**Questions to answer:**
(a) Transcribe the dyslexic thinking article from "Richard Branson and" up to and including "of the term.".
(b) According to the dyslexic thinking article, who is the Head of the Schenck School in Atlanta?

**Supplied text:**
BEGIN
Richard Branson and Made by Dyslexia have made an important and game-changing announcement. In an Instagram post, the British entrepreneur shared that a new drop-down option is now available to add to your LinkedIn profile: dyslexic thinking. Not only that, “dyslexic thinking” will be added to as an official term.

The moves by these highly regarded people and organizations signal a huge change in the way dyslexia is viewed by the world. What was once considered a disability has now evolved into recognition that people with dyslexia think differently––a total redefinition of the term.

Made by Dyslexia’s 21st-century definition of dyslexia “is a genetic difference in an individual’s ability to learn and process information. As a result, dyslexic individuals have differing abilities, with strengths in creative, problem-solving and communication skills and challenges with spelling, reading and memorising facts.”

The Microsoft Education Center shares that “People with dyslexia can be highly creative, good problem-solvers, three-dimensional thinkers, innovators, and influencers—all valuable skills. While reading, writing, and spelling can prove to be difficult for people with dyslexia, they’re often fantastic storytellers and display strong verbal reasoning skills.”

In a video from Made By Dyslexia, educators from two of the world’s leading dyslexia schools share some huge insights into the joys of teaching young students.” One teacher reveals, “they ask ‘why’ constantly, which is fun in the classroom. They don’t just take information for what it is, they want to know why.”

“They tend to be innovators, entrepreneurs, the game changers in our world that disrupt industries,” shares Josh Clark, Head of the Schenck School in Atlanta. Dyslexic thinking is a skill, and a special one at that. It’s not a hindrance, but a leg up on critical thinking that people with dyslexia are gifted.

What was once thinly thought of as a disability where individuals see words backwards and be unable to read, has clearly involved into an understanding that dyslexics are some of the most innovative and creative thinkers on the planet. For kids just learning about their own journey with dyslexia, it doesn’t hurt to see faces like Sir Richard Branson, Orlando Bloom and Keira Knightly, some of the world’s most successful individuals who also are dyslexic thinkers, changing the world.
END
**Supplied material:**
BEGIN
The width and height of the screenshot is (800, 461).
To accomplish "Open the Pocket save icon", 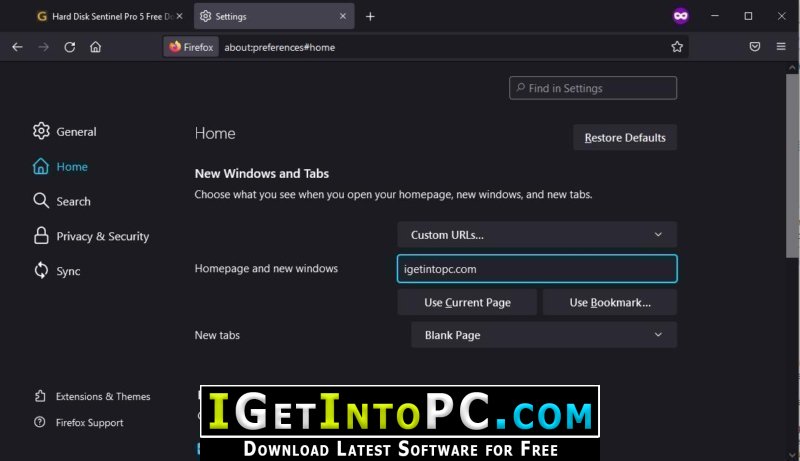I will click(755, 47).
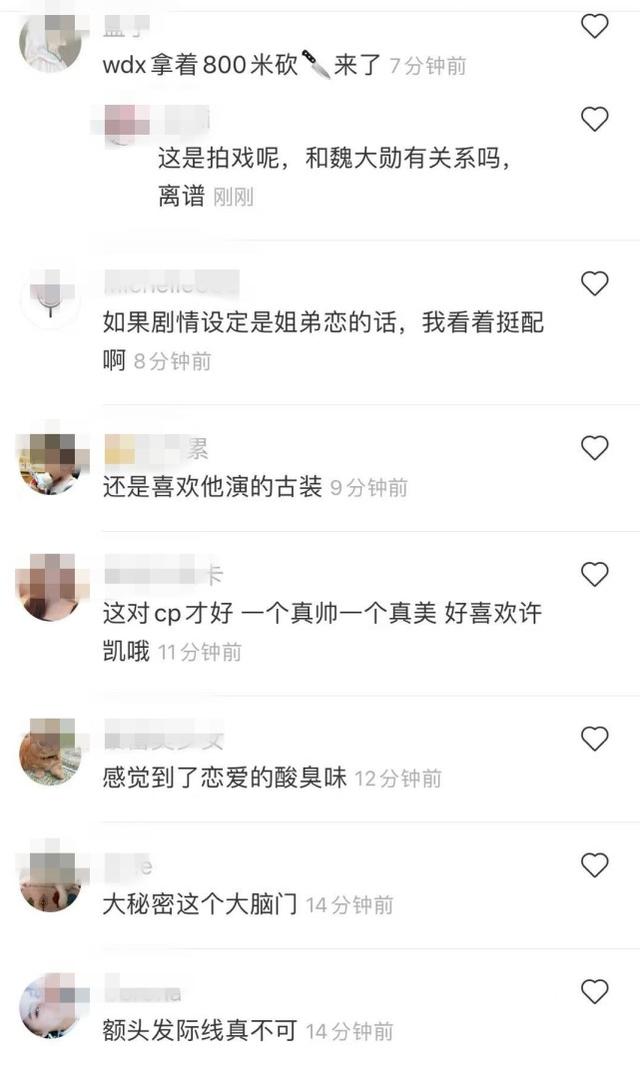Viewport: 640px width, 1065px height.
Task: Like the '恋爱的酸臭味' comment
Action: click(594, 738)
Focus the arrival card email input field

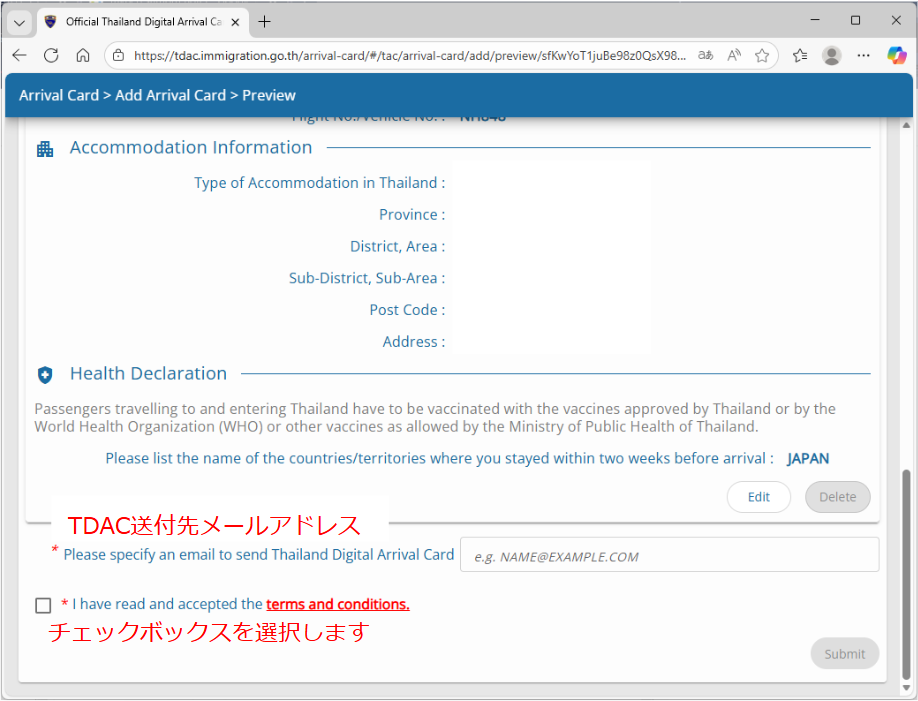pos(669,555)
END
BEGIN
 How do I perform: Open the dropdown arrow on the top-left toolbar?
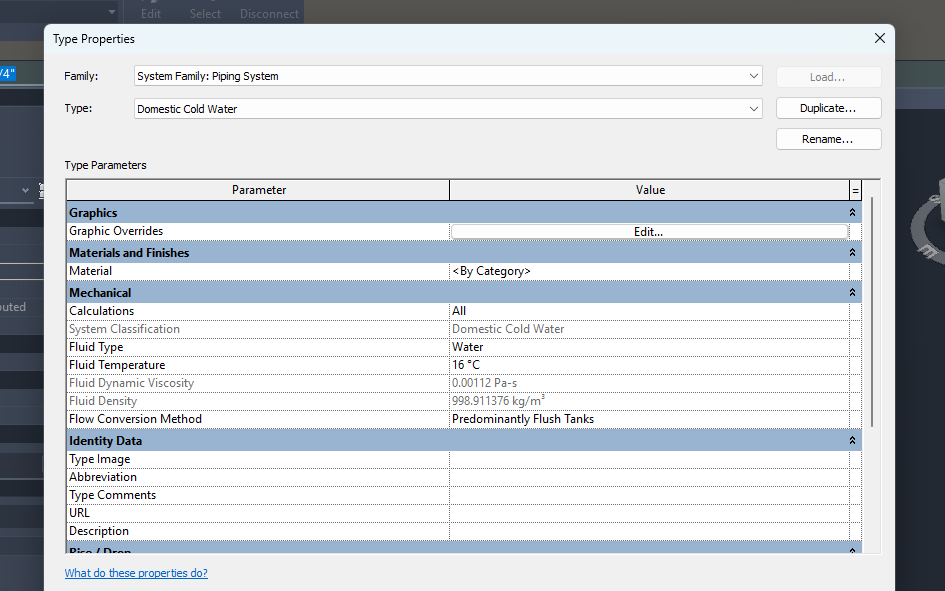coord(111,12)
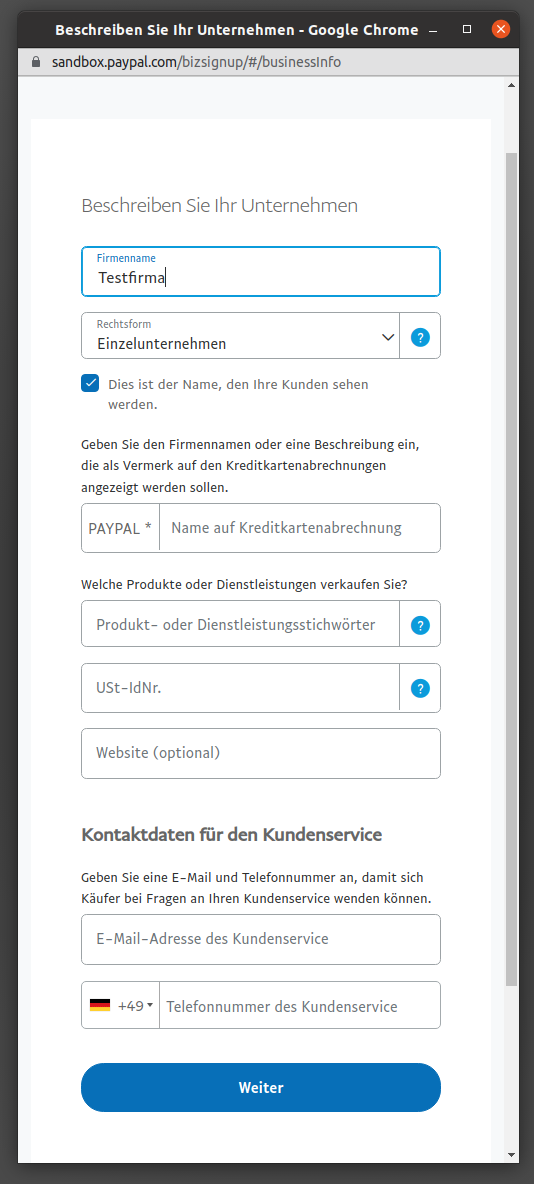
END
**Results in order:**
(a)
Richard Branson and Made by Dyslexia have made an important and game-changing announcement. In an Instagram post, the British entrepreneur shared that a new drop-down option is now available to add to your LinkedIn profile: dyslexic thinking. Not only that, “dyslexic thinking” will be added to as an official term.

The moves by these highly regarded people and organizations signal a huge change in the way dyslexia is viewed by the world. What was once considered a disability has now evolved into recognition that people with dyslexia think differently––a total redefinition of the term.

(b) Josh Clark